After that, and Top Gear could no longer come first, Clarkson took his two fellow hosts and producer Andy Wilman (a long-time Clarkson associate) to Amazon Prime and a future no less fun but maybe not as central to the life of the nation as it was when Clarkson was peak-time BBC1. Top Gear was his train set, as one of his collaborators once put it to me, erm, until it wasn’t.

As things stand now he’s kept his gigs with the Sunday Times and others of Rupert Murdoch’s titles, he’s nowhere near being fired from The Grand Tour by Amazon Prime (he’s all they’ve got) and even the progressive leaders of ITV let him stay on as host of Who Wants to be a Millionaire? No doubt there’ll be many more programmes and books about that farm of his, the fees from which probably exceed his agricultural income. Like the ancestor who invented the Kilner food preservation that Clarkson discovered on Who Do You Think You Are?, Clarkson is very good at monetising his assets, and if he never worked again it wouldn’t matter in material terms – but it would dent old Motormouth’s ego.

In all sorts of ways it’s distasteful to dwell on Clarkson’s love life. But, he might say that the sight of his paunch muffining its way over the belt of his jeans can snap knicker elastic at 50 paces. He has been married twice. His current partner, Lisa Hogan, is Irish, and, by the way, not lazy.

It’s probably unwise to push the amateur psychology too far, but you have to wonder whether his ways might have something to do with his being bullied at school. It’s rather surprising to hear, given his larger-than-life personality, but he’s described how miserable he was at Repton boarding school, where he was picked on. In his own words he was “made to lick the lavatories clean” and suffered “all the usual humiliations that public school used back then to turn a small boy into a gibbering, sobbing, suicidal wreck”.

So there is a case for and against Jeremy Charles Robert Clarkson, a mischievous chuckle never far from his lips. He’s often – too often – been placed on trial in the court of public opinion, and he’s always pretty much gotten away with everything, with the possible exception of losing his beloved Top Gear after he lost his temper.

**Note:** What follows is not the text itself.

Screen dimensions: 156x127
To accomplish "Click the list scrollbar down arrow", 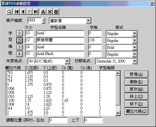I will pyautogui.click(x=118, y=113).
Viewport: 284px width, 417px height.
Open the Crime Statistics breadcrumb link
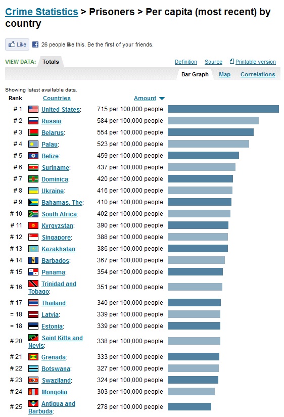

The row about Meghan Markle is already subsiding, and the fact that it’s the most complained about article in the history of the relatively new press self-regulation body will perhaps be a source of quiet pride to the old rogue. He’s had the piece taken down, but it lives on infamy. He’s apologised, sort of. The chaps at ITV have said he doesn’t reflect their values. But, sooner or later, he’s bound to be a bit racist or sexist or something again, and we won’t be absolutely sure if he means it, and nor maybe will he have actually worked out what he really thinks. He won’t care, anyhow, so long as people read his stuff and watch his shows. And on that bombshell, a very happy Christmas.